#### Page:
Main effect for age cohort.

Learning environments can shape personality [7476]; therefore we used trichotomized age cohorts to analyze narcissism and self-esteem. The youngest age cohort consisted of individuals ≤ 5 years of age in 1989. These individuals had not yet entered school in 1989. The middle age cohort included individuals aged between 6 (entered school in 1989) and 18 (the legal age of consent in 1989) years of age. The oldest age cohort contained individuals that were older than 18 years in 1989.

Individuals from the youngest age cohort were socialized within reunified Germany and shared a similar learning environment; therefore we did not expect to find any differences in grandiose narcissism, vulnerable narcissism, and self-esteem between individuals from East and West Germany in this cohort.

Based on the theory that learning environments shape personality [76], we hypothesized that differences in grandiose narcissism and self-esteem would be more pronounced in the middle age cohort, because these individuals were exposed to either individualistic or collectivistic conditions during a critical period of personality development. We expected that individuals from West Germany would have higher scores for grandiose narcissism and self-esteem compared with individuals from East Germany in this cohort.

We investigated whether grandiose narcissism, vulnerable narcissism, and self-esteem are more or less pronounced in individuals from East and West Germany in the oldest cohort. Two studies have shown that grandiose narcissism decreases [48, 50] and self-esteem increases [60, 61] in later life, suggesting that group differences may be less pronounced in the oldest cohort. However, narcissism and self-esteem have not been compered across age cohorts; therefore we did not formulate a direct hypothesis for the main effects.

Materials and methods

Participants and procedure

A total of 1,025 individuals (age in years: Mage = 38.3, SD = 12.48, range: 18–83; males 31.2%, females 68.8%) from Germany were recruited for this study by advertisements on a social networking site. Participants were invited to complete an online study and were given the opportunity to obtain an e-book as an incentive. All procedures were approved by the ethics committee of the Charité Berlin (EA04/065/06). All participants provided written informed consent by checking a box that stated they agreed to participate in the study; participants could only then proceed with the study. Afterwards, all participants had to insert their age, their level of education (i.e., no school degrees/German: keinen Schulabschluss; secondary modern school qualification 9th class degree/German: Hauptschulabschluss; secondary modern school qualification 10th class degree/German: Realschulabschluss; academic high school degree/German: Abitur; University degree/German: Hochschulabschluss) and town in which they grew up. A research assistant used an online map service to locate whether towns were part of former GDR or FRG.

Three hundred and forty-three participants grew up in the territory of the former GDR and 682 individuals grew up in the territory of the FRG before 1990. Regarding education, two individuals did not have a school degree, 82 had a secondary school degree, 177 had a graduation diploma, 595 had a university degree, and 164 received vocational training. In terms of employment, 72 participants were unemployed, 691 were employed, 223 were students, and 34 were retired. Five individuals did not provide information on their education and occupation.

Trichotomized groups were created based on the age of participants when the Berlin Wall fell in 1989. The youngest cohort (≤ 5 years of age in 1989) included 29.7% of the total participants, the middle age cohort (aged 6–18 years in 1989) contained 35.5% of the total participants, and the older cohort (aged 19–41 years in 1989) comprised 34.8% of the total participants.

#### Records supplied:
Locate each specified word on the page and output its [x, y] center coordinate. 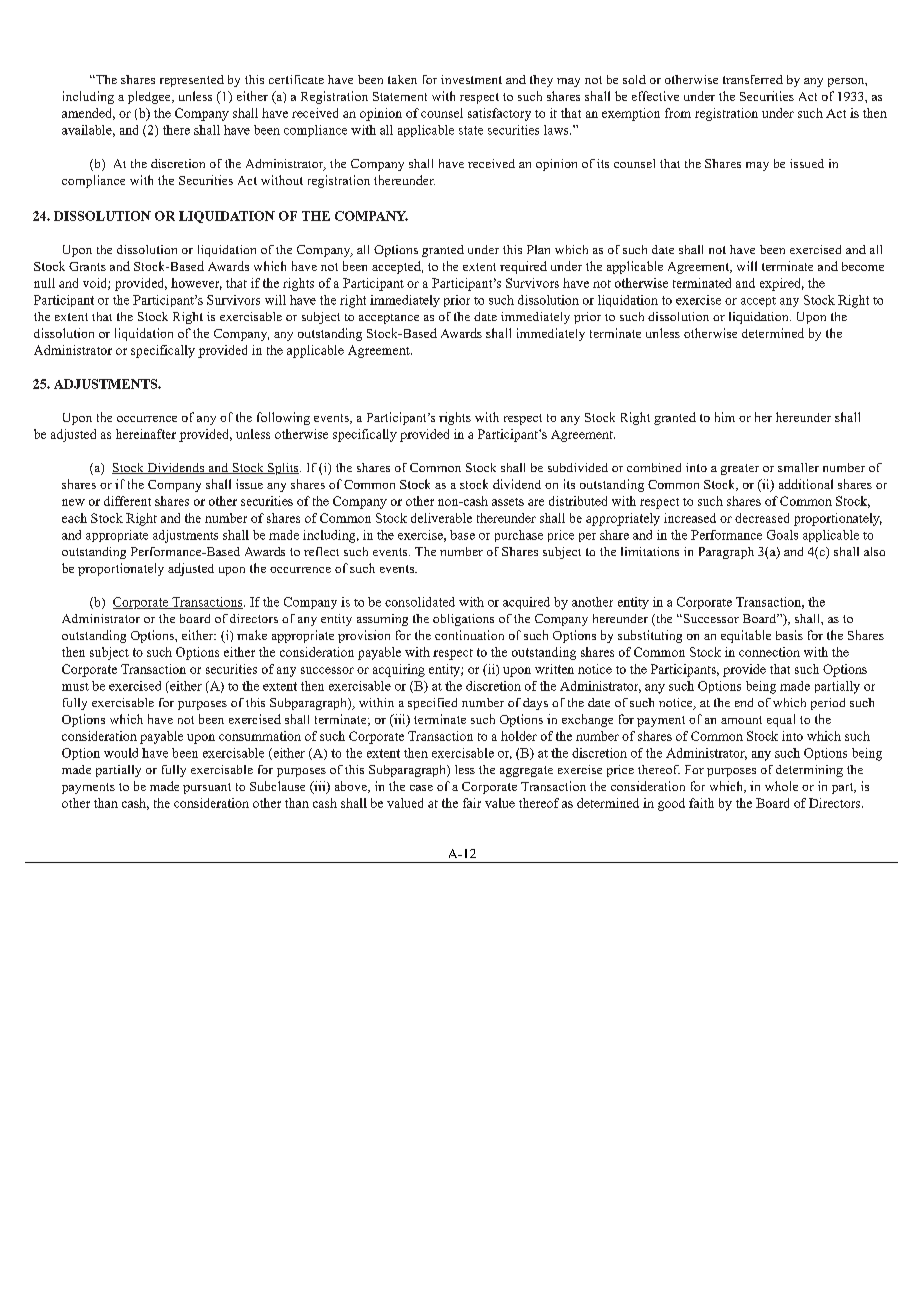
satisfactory [499, 114]
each [74, 518]
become [863, 266]
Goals [782, 535]
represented [192, 81]
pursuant [207, 788]
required [523, 267]
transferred [753, 79]
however [196, 284]
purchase [519, 536]
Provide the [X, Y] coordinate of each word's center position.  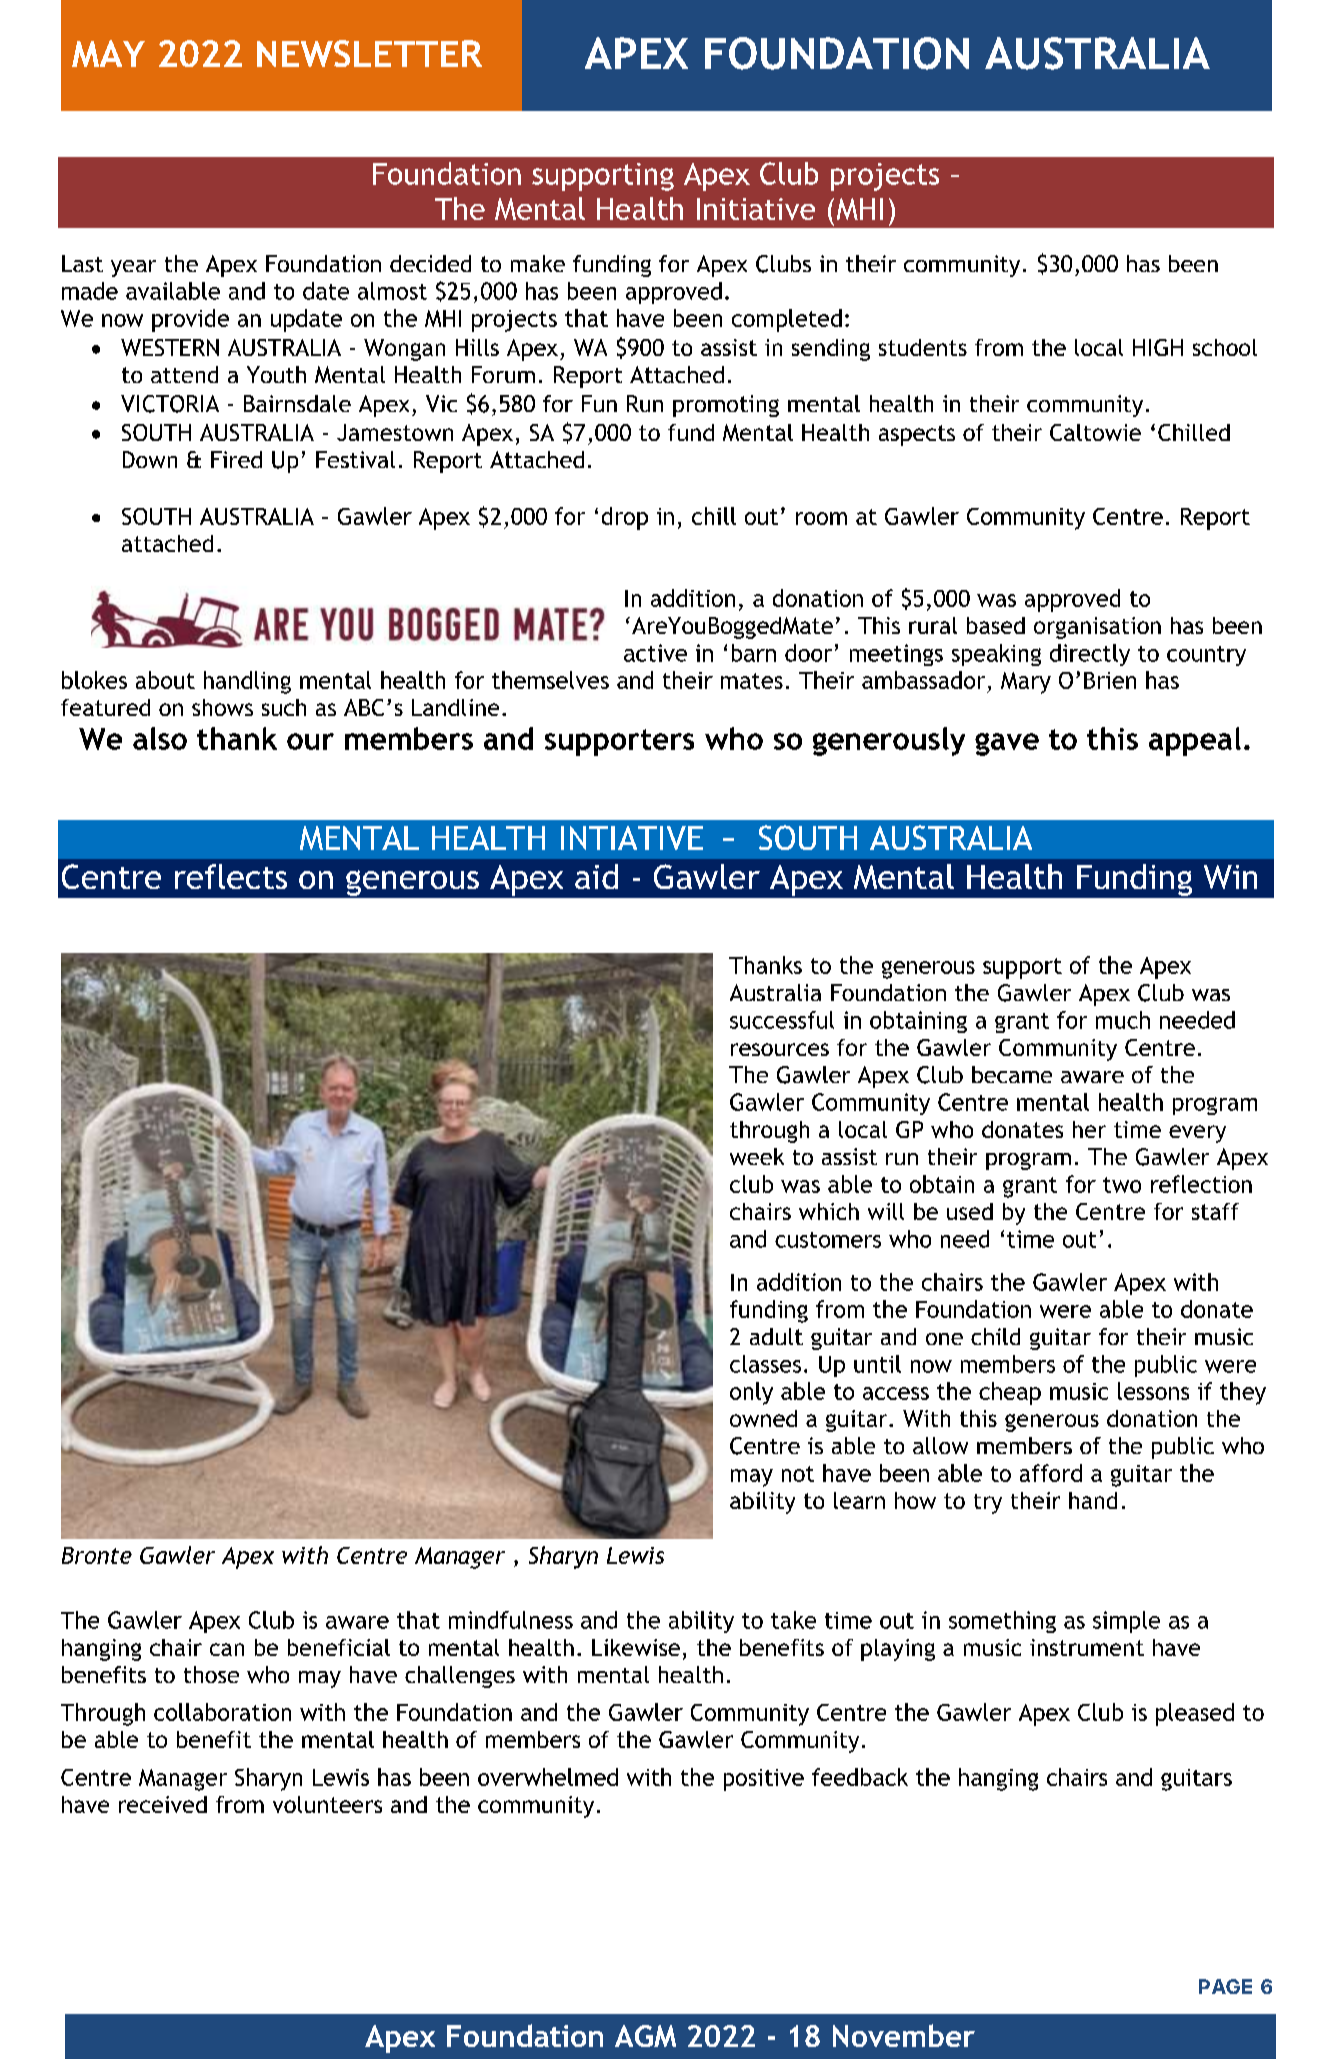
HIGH [1158, 347]
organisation [1097, 628]
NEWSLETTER [369, 53]
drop [625, 518]
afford [1051, 1473]
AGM [645, 2036]
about [165, 680]
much [1123, 1020]
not [798, 1474]
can [227, 1649]
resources [780, 1049]
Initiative [756, 209]
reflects [231, 876]
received [163, 1804]
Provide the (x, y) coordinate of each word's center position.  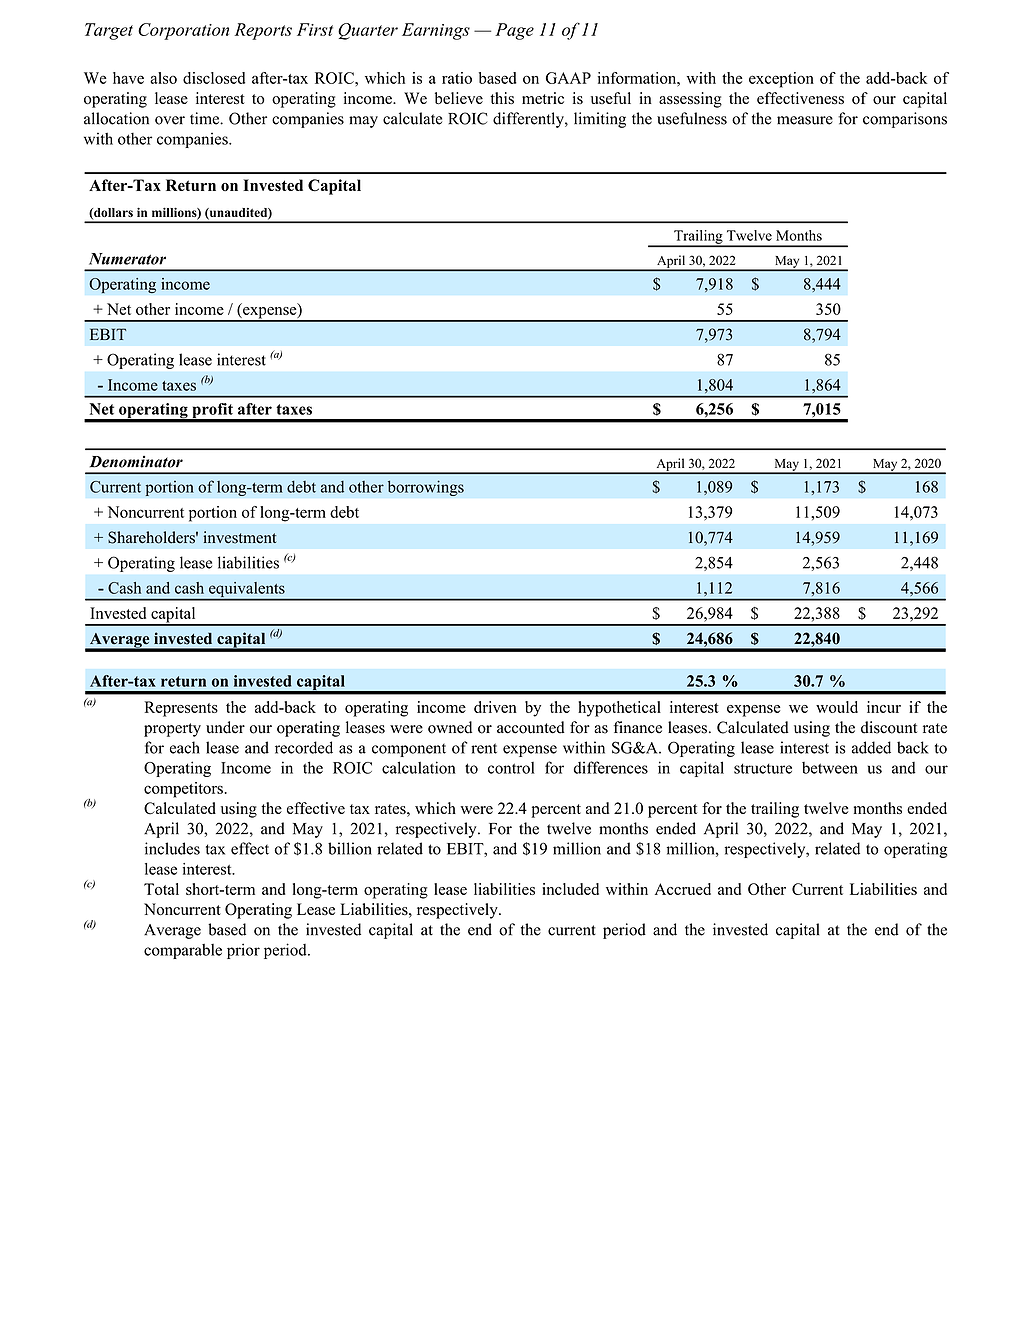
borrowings (426, 488)
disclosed (214, 78)
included (570, 889)
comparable (183, 951)
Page (514, 31)
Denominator (136, 462)
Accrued (683, 889)
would (837, 707)
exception (781, 80)
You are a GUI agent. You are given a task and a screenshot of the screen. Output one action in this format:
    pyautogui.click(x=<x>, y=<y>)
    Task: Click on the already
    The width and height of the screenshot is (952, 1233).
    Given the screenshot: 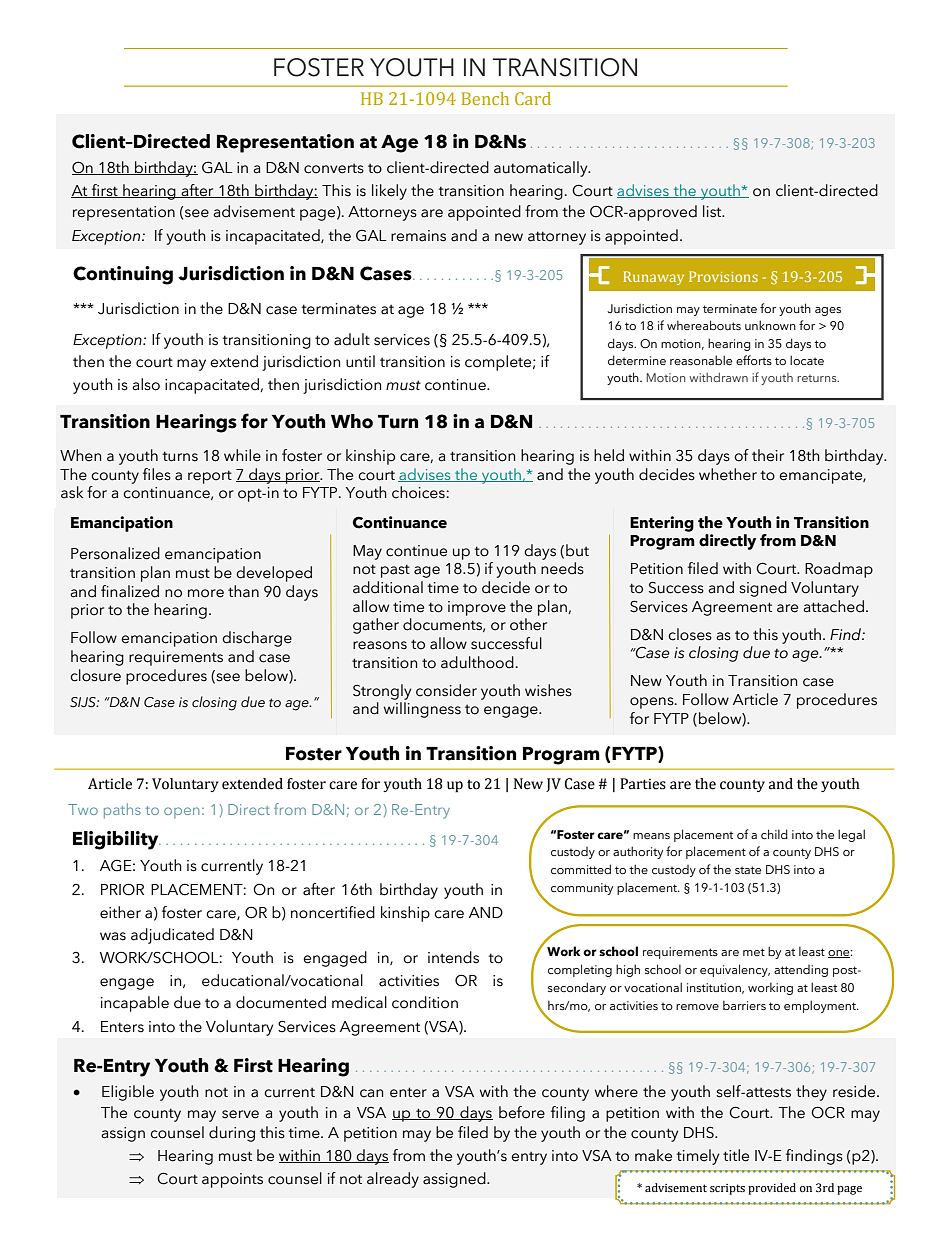 What is the action you would take?
    pyautogui.click(x=393, y=1180)
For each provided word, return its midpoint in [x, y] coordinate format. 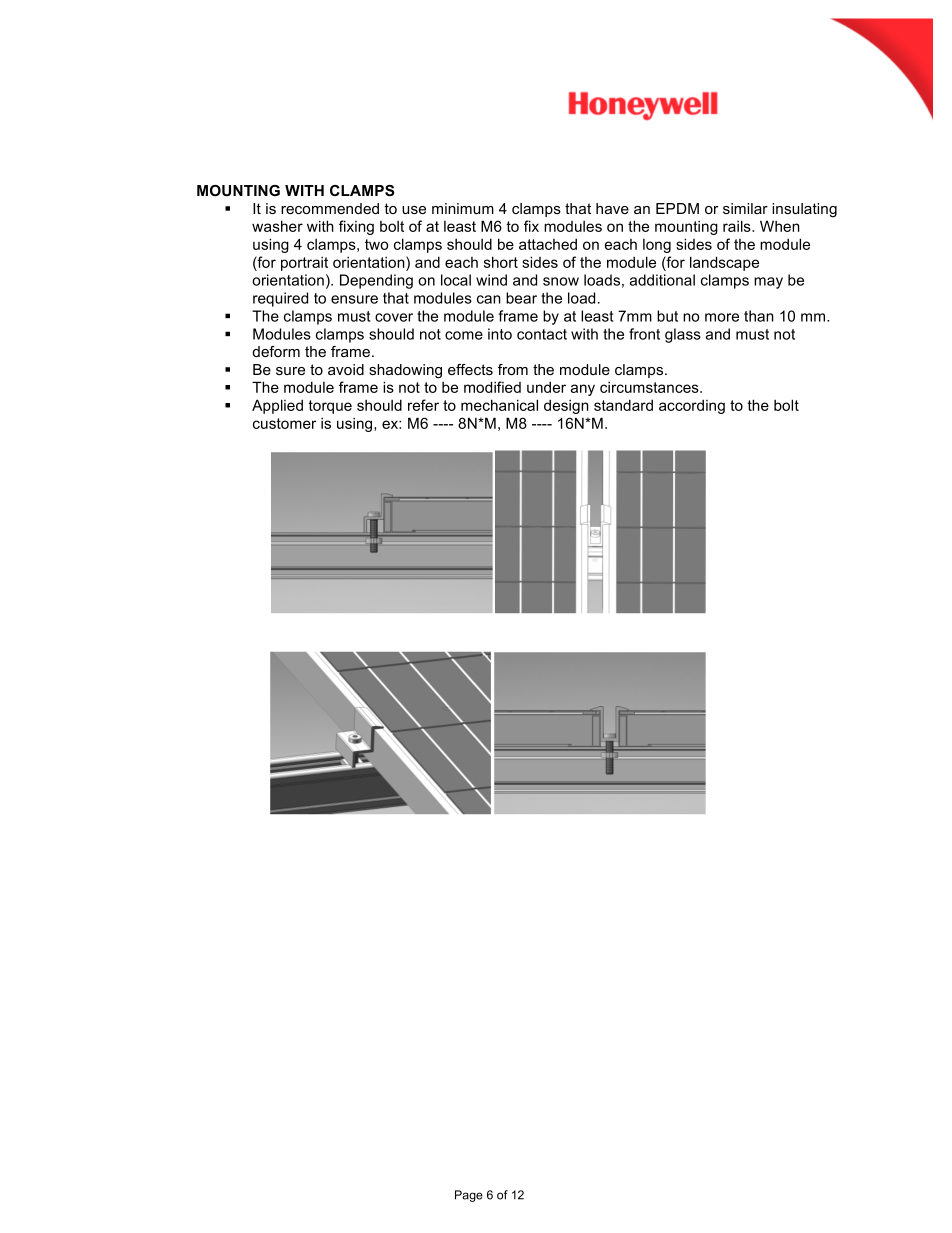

#### Set of tasks:
a - In the study excerpt, how were the participants recruited?
b - Quote the records from their first line through the line containing "exception (781, 80)", including both ends, and leave the pictures out.
The study excerpt and the records have no connection to each other.

#### Solutions to the problems:
a - They were recruited through advertisements on a social networking site.

b -
Locate each specified word on the page and output its [x, y] center coordinate. 
satisfactory [499, 114]
each [74, 518]
become [863, 266]
Goals [782, 535]
represented [192, 81]
pursuant [207, 788]
required [523, 267]
transferred [753, 79]
however [196, 284]
purchase [519, 536]
Provide the [X, Y] coordinate of each word's center position.  
HIGH [1158, 347]
organisation [1097, 628]
NEWSLETTER [369, 53]
drop [625, 518]
afford [1051, 1473]
AGM [645, 2036]
about [165, 680]
much [1123, 1020]
not [798, 1474]
can [227, 1649]
resources [780, 1049]
Initiative [756, 209]
reflects [231, 876]
received [163, 1804]
Provide the (x, y) coordinate of each word's center position.  
borrowings (426, 488)
disclosed (214, 78)
included (570, 889)
comparable (183, 951)
Page (514, 31)
Denominator (136, 462)
Accrued (683, 889)
would (837, 707)
exception (781, 80)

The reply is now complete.